AP: "An enormous storm system that dumped snow and sleet on the nation's midsection and unleashed damaging tornadoes around the Deep South has begun punching its way toward the Northeast, slowing holiday travel. Post-Christmas travelers braced for a second day of flight delays and cancellations, a day after rare winter twisters damaged numerous homes in Louisiana and Alabama."
AP: "A vehicle driven by a suicide bomber exploded at the gate of a US military base in eastern Afghanistan on Wednesday, killing the attacker and three Afghans, Afghan police said. The Taliban claimed responsibility for the attack."
AP: "U.S. shoppers spent cautiously this holiday season, a disappointment for retailers who slashed prices to lure people into stores.... Sales of electronics, clothing, jewelry and home goods in the two months before Christmas increased 0.7 percent compared with last year.... That was below the healthy 3 to 4 percent growth that analysts had expected -- and it was the worst year-over-year performance since 2008...."
Reuters: General Abdelaziz Jassim al-Shalal, "the head of Syria's military police, has defected from the army and declared allegiance to the uprising against President Bashar al-Assad, according to a video and a Syrian security source. The high-level defection, while not a strategically significant development in the 21-month-old conflict, will be a blow to morale for Assad's forces, which are hitting back at a string of rebel advances across the country."
New York Times: the Japanese "Parliament formally elected Shinzo Abe as prime minister on Wednesday, ending a three-year break from decades of near-constant rule by his conservative Liberal Democratic Party."
AP: "The ex-con turned sniper who killed two firefighters wanted to make sure his goodbye note was legible, typing out his desire to 'do what I like doing best, killing people' before setting the house where he lived with his sister ablaze, police said.

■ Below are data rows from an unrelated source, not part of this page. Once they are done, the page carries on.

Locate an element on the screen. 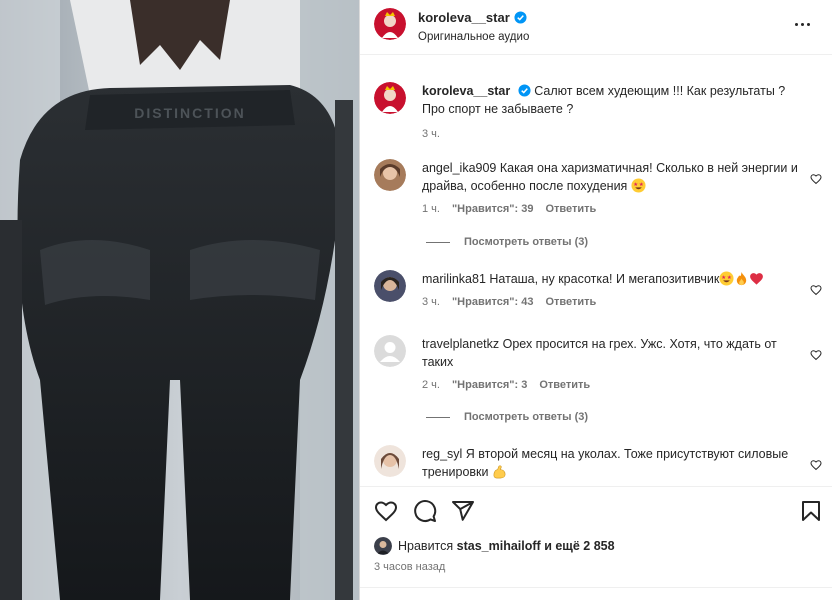 Image resolution: width=832 pixels, height=600 pixels. red-heart-emoji-icon is located at coordinates (757, 279).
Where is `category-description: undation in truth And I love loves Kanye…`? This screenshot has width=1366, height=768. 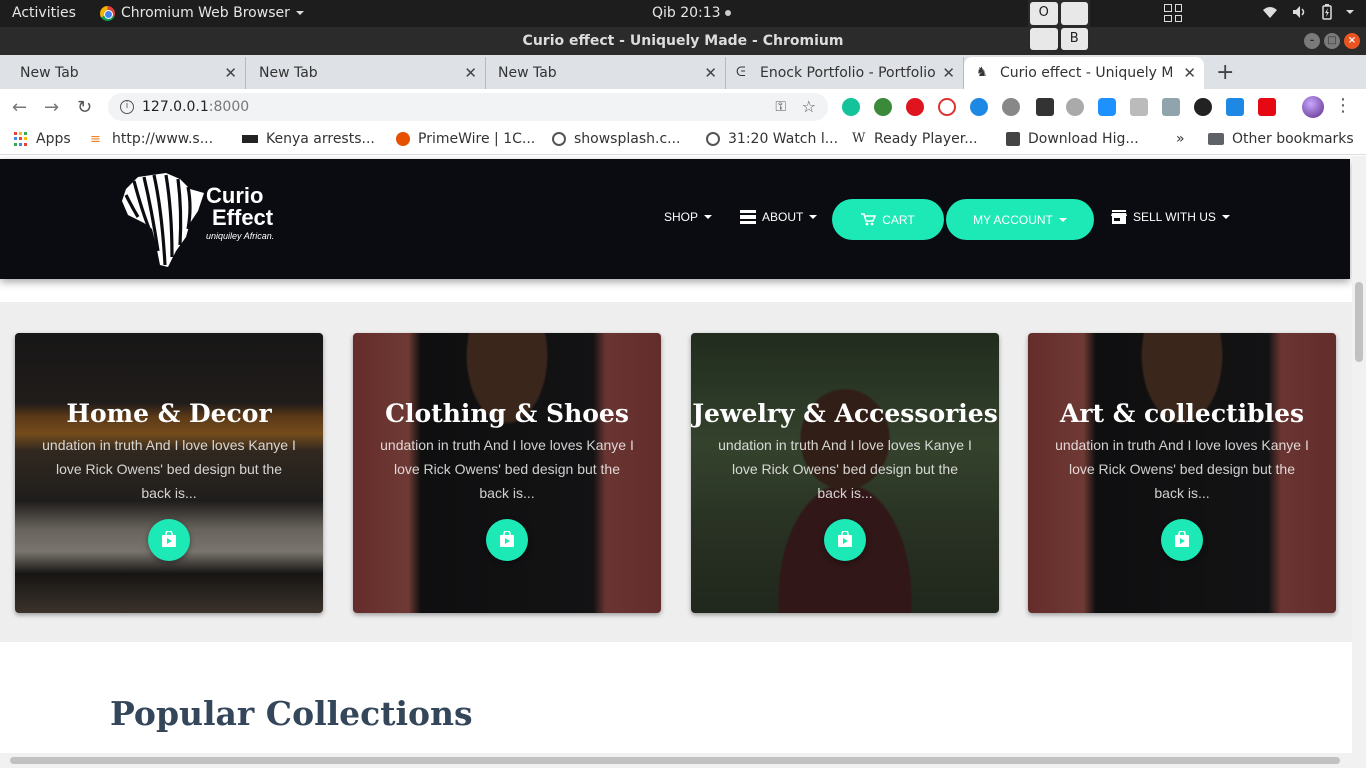 category-description: undation in truth And I love loves Kanye… is located at coordinates (845, 469).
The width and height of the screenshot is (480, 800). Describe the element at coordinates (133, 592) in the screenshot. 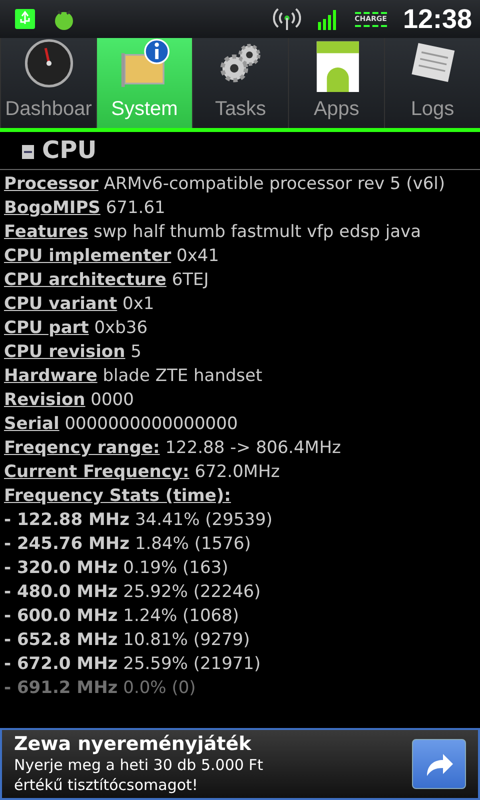

I see `info-line: - 480.0 MHz 25.92% (22246)` at that location.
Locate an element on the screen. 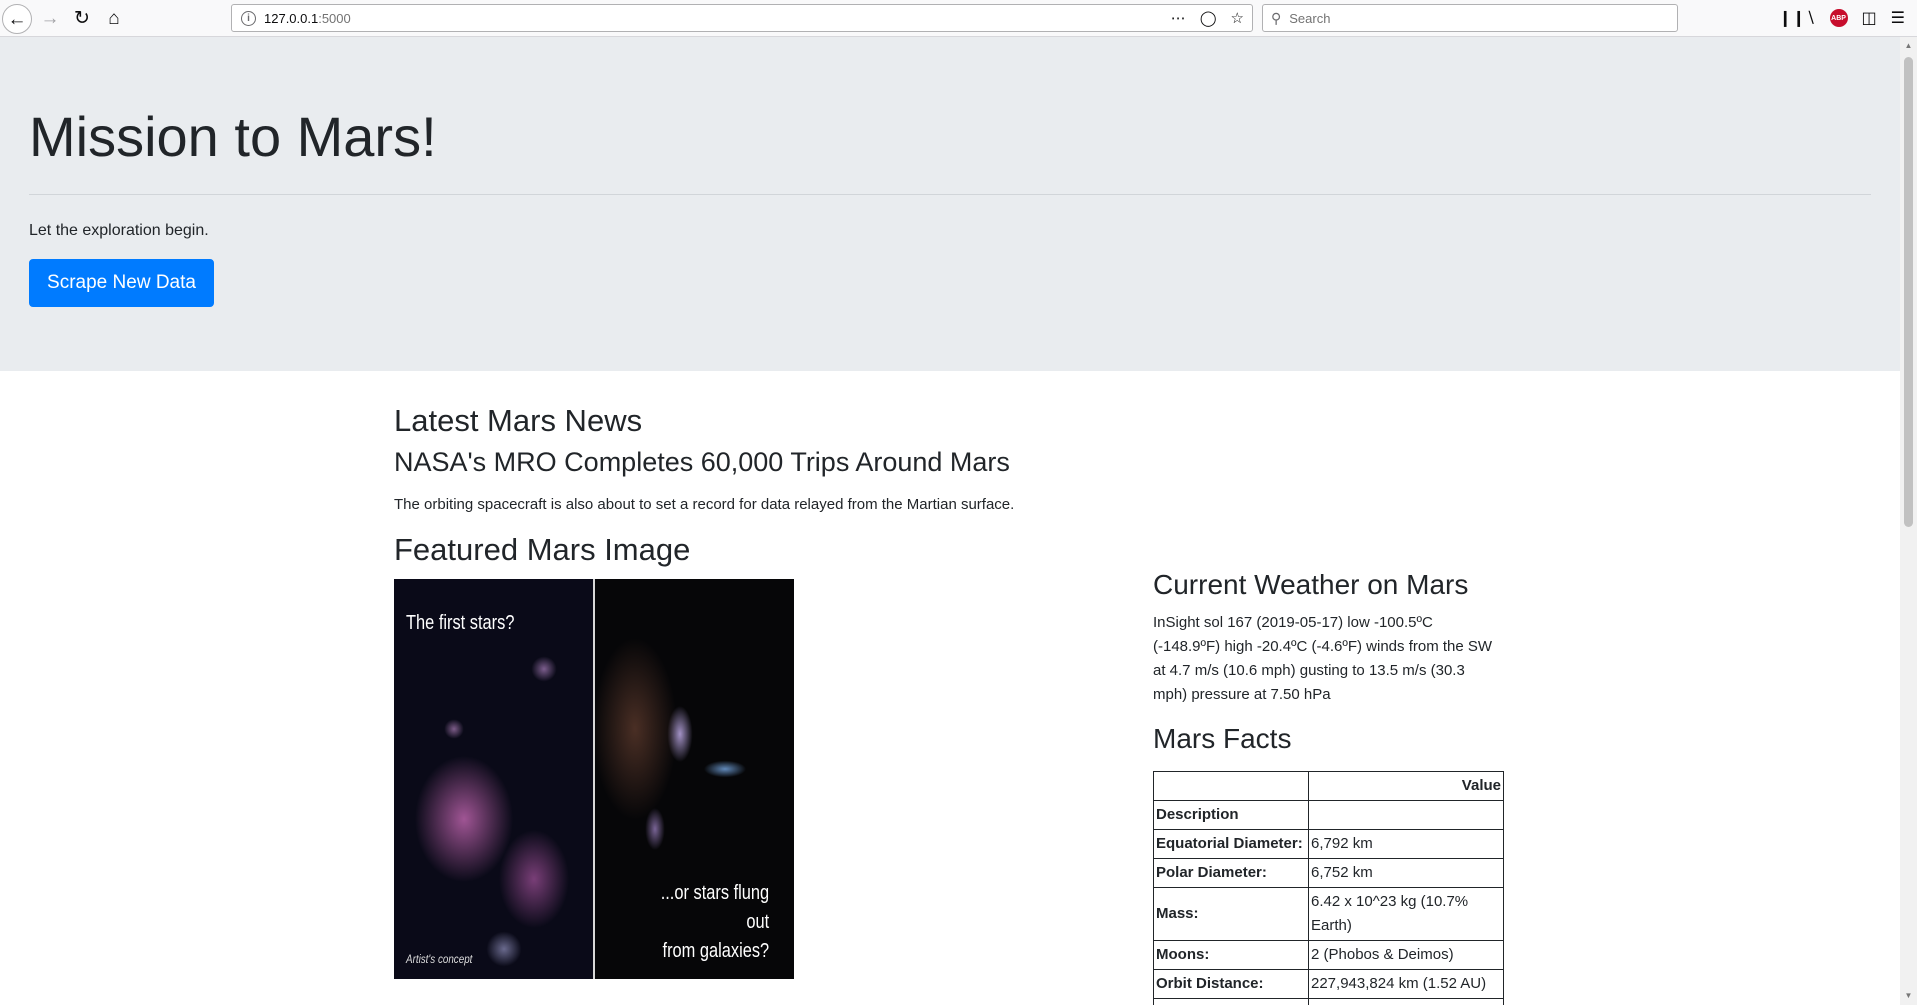  weather-heading: Current Weather on Mars is located at coordinates (1311, 584).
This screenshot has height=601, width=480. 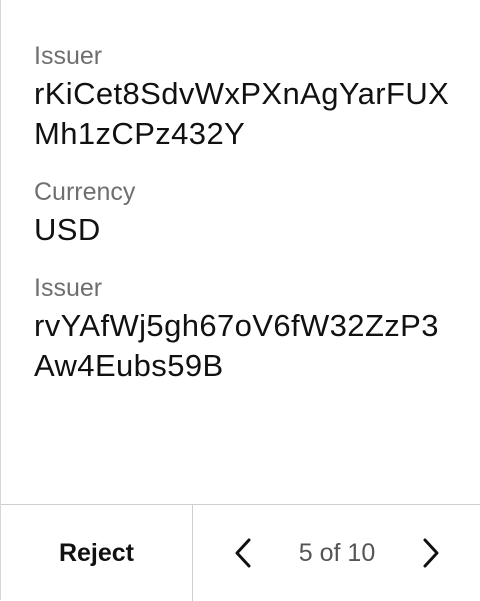 What do you see at coordinates (242, 114) in the screenshot?
I see `issuer-value: rKiCet8SdvWxPXnAgYarFUXMh1zCPz432Y` at bounding box center [242, 114].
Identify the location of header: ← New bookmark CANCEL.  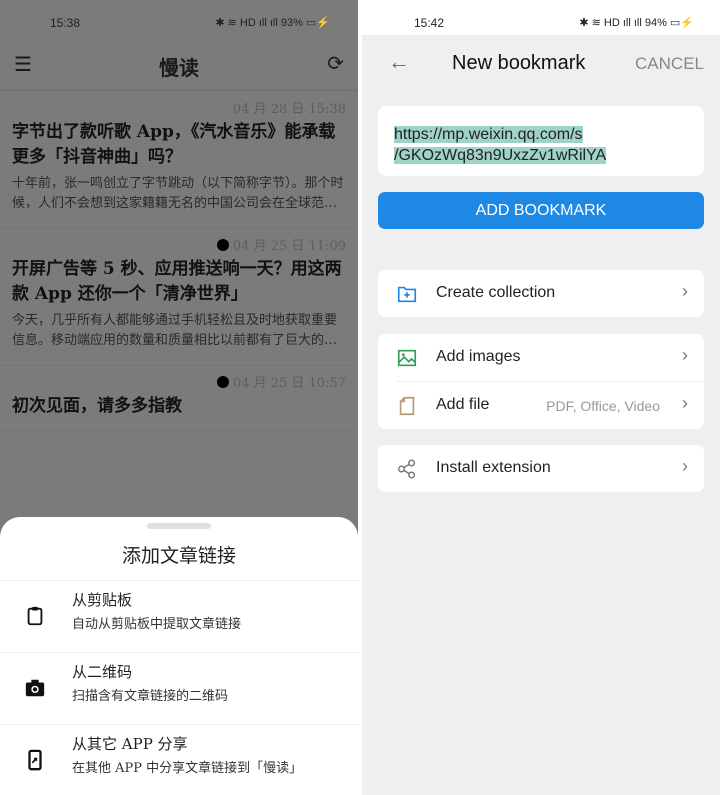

Police Chief Gerald Pickering said Tuesday that the 62-year-old loner, William Spengler, brought plenty of ammunition with him for three weapons including a military-style assault rifle as he set out on a quest to burn down his neighborhood just before sunrise on Christmas Eve."
AP: "The upper chamber of Russia's parliament has voted unanimously in favour of a measure banning Americans from adopting Russian children. It now goes to the president, Vladimir Putin, to sign or turn down.... Some senior government officials, including the foreign minister, have spoken against the bill, arguing that it would be in violation of Russia's constitution and international obligations."
New York Times: "Charles Durning, who overcame poverty, battlefield trauma and nagging self-doubt to become an acclaimed character actor, whether on stage as Big Daddy in 'Cat on a Hot Tin Roof' or in film as the lonely widower smitten with a cross-dressing Dustin Hoffman in 'Tootsie,' died on Monday at his home in Manhattan. He was 89."